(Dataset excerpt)
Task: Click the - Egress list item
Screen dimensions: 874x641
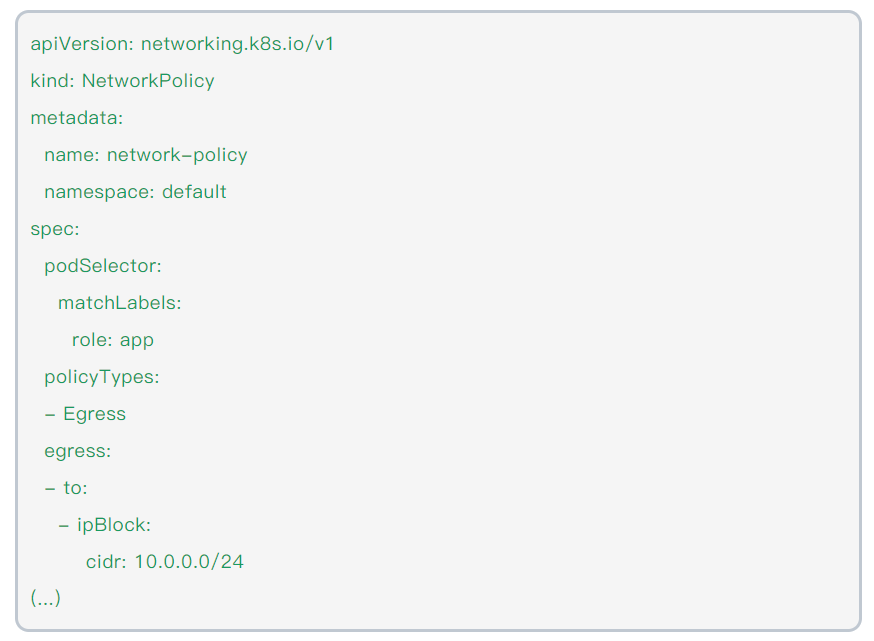Action: pyautogui.click(x=85, y=414)
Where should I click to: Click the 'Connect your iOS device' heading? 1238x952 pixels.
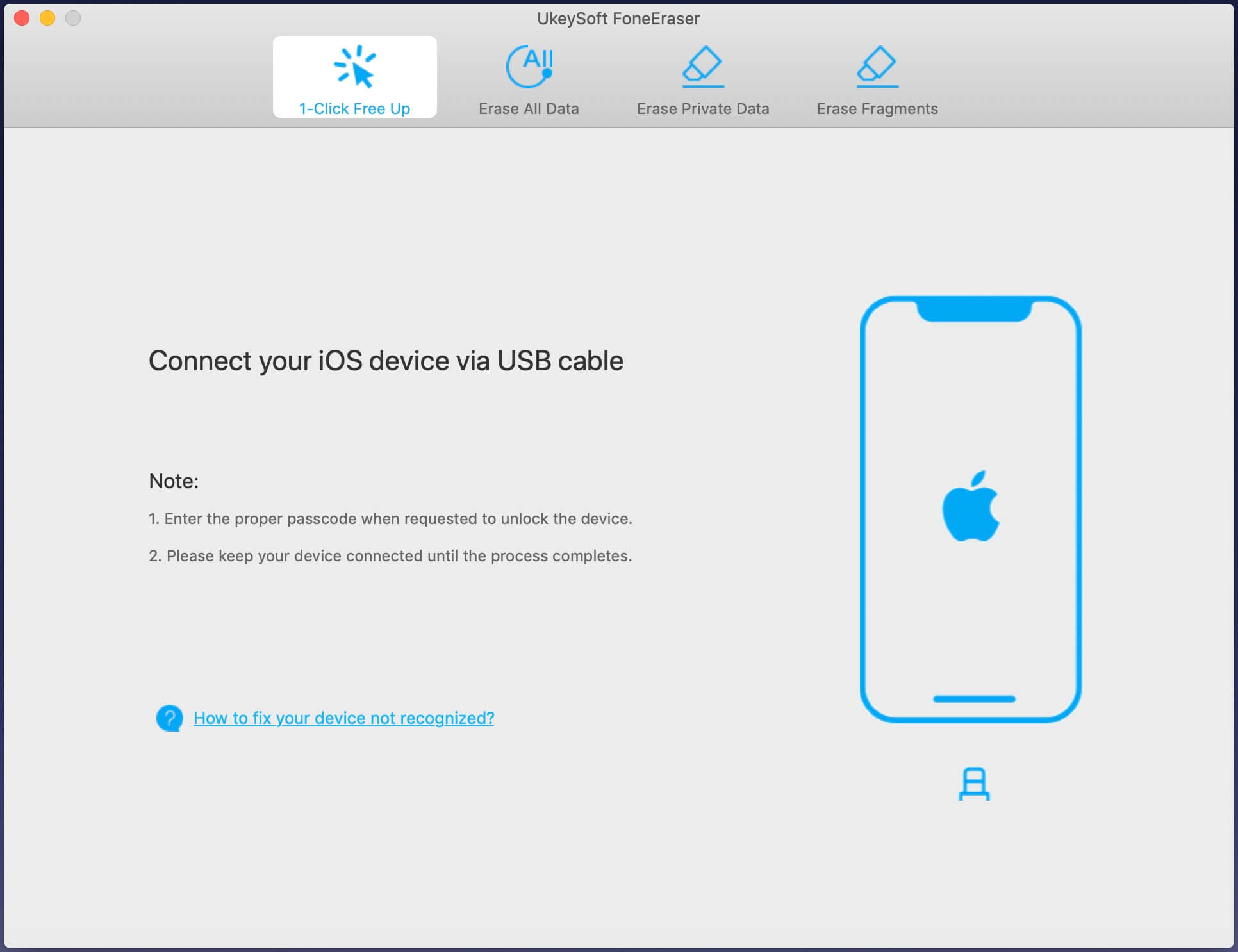[386, 361]
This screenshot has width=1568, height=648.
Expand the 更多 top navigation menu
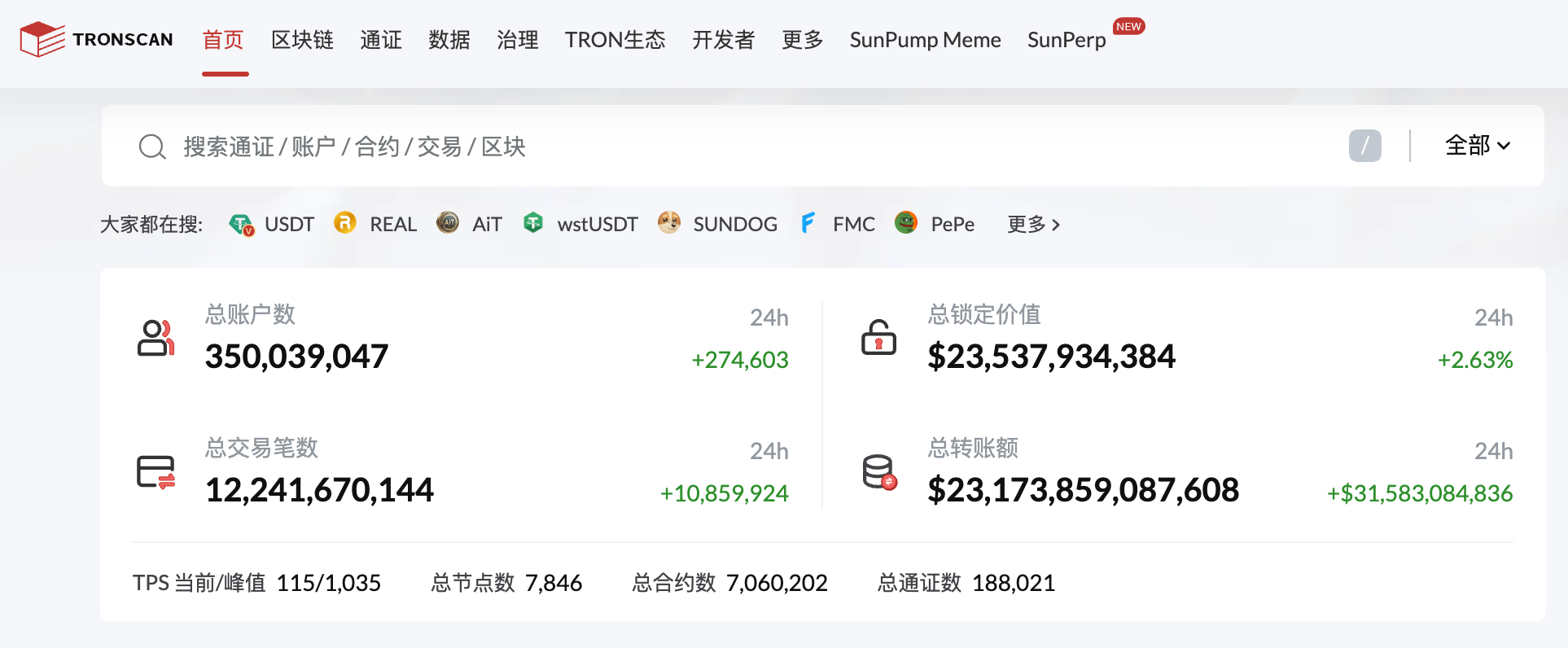[802, 40]
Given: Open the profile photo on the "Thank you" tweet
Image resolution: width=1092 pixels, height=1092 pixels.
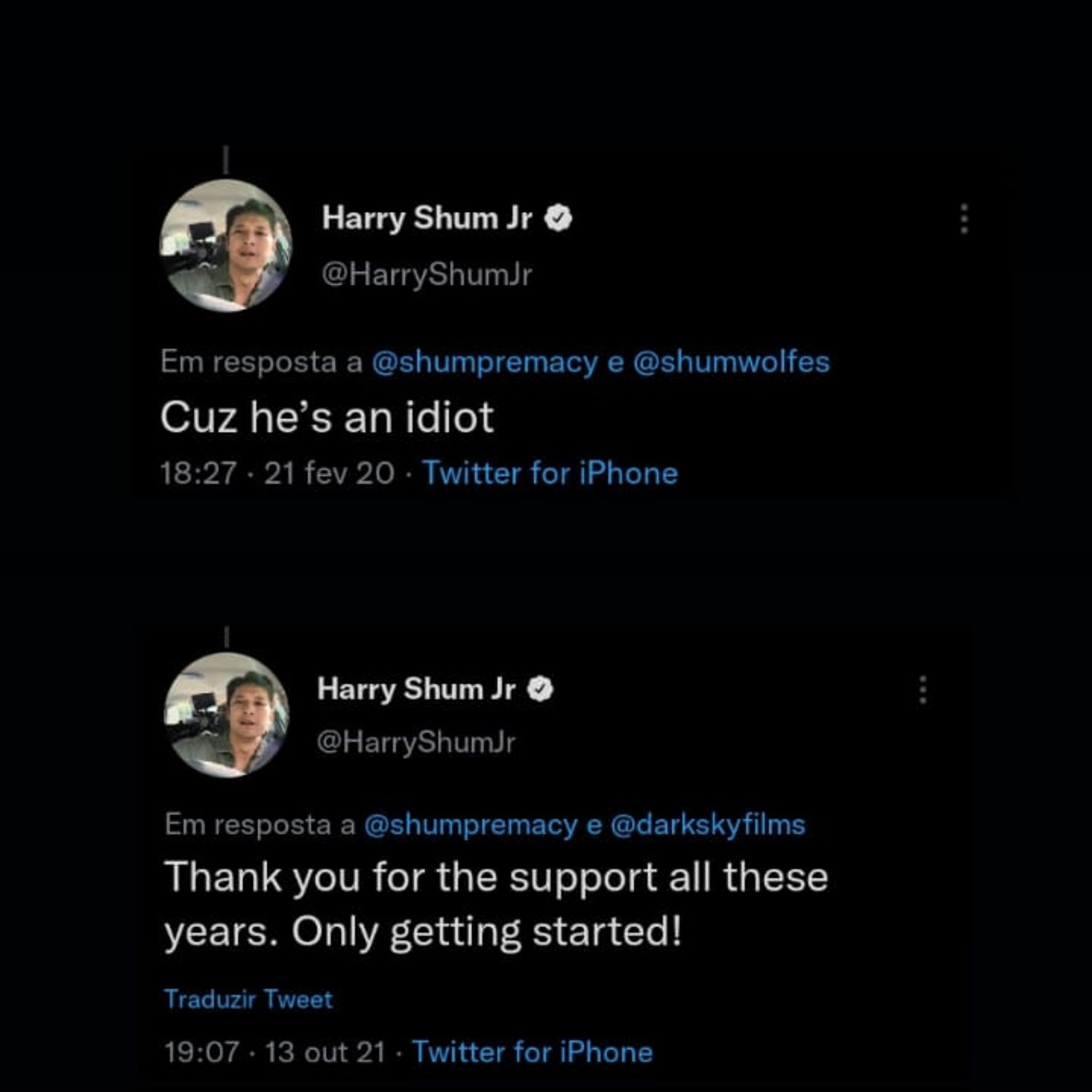Looking at the screenshot, I should pyautogui.click(x=227, y=715).
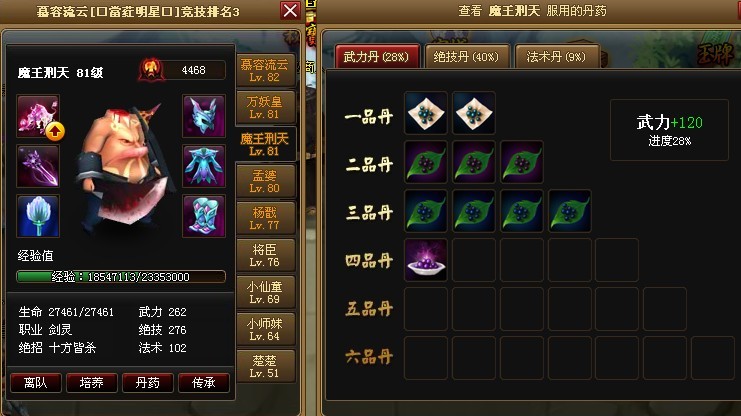Click the orange upgrade arrow badge

pos(55,131)
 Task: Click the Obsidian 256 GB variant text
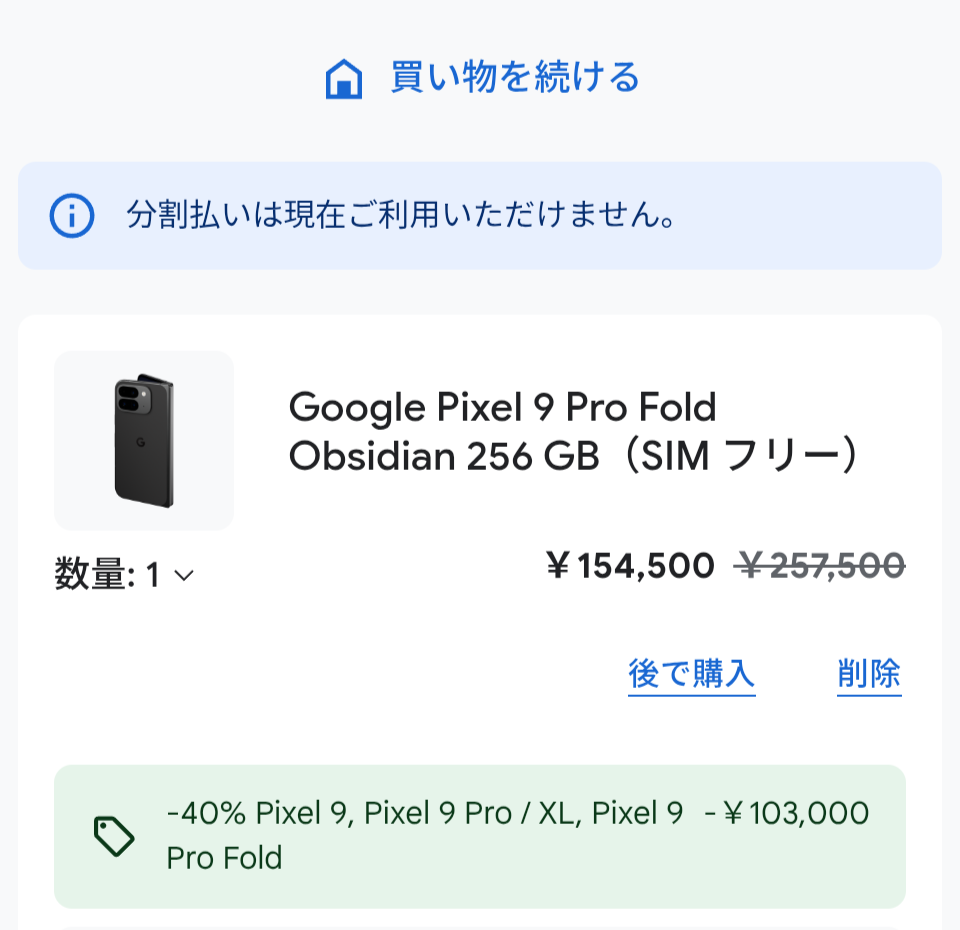tap(444, 456)
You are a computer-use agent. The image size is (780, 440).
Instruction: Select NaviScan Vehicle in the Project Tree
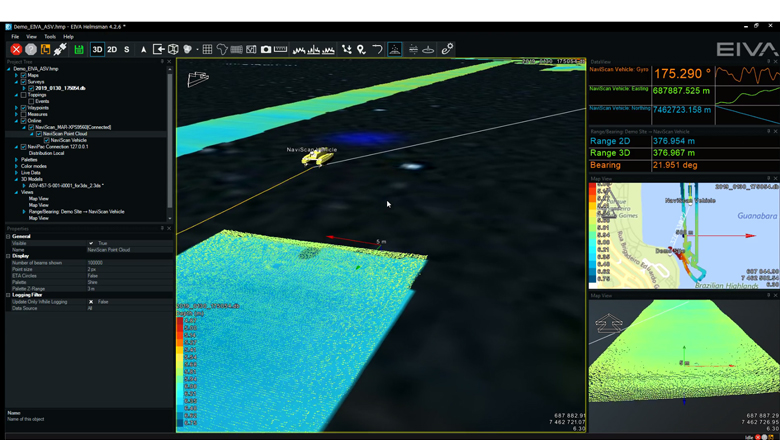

Task goal:
Rewrite the listing above with every "Task" swapped for "Goal" and nothing else changed. Leave out the pictures.

The response:
Goal: Click the - Egress list item
Screen dimensions: 874x641
Action: pyautogui.click(x=85, y=414)
Where should I click to: Click the 'Connect your iOS device' heading? 1238x952 pixels.
[386, 361]
This screenshot has width=1568, height=648.
Expand the 更多 top navigation menu
[802, 40]
Given: Open the profile photo on the "Thank you" tweet
Image resolution: width=1092 pixels, height=1092 pixels.
Looking at the screenshot, I should pyautogui.click(x=227, y=715).
Click the orange upgrade arrow badge

pos(55,131)
 Goal: Click the Obsidian 256 GB variant text
tap(444, 456)
You are a computer-use agent. The image size is (780, 440).
Instruction: Select NaviScan Vehicle in the Project Tree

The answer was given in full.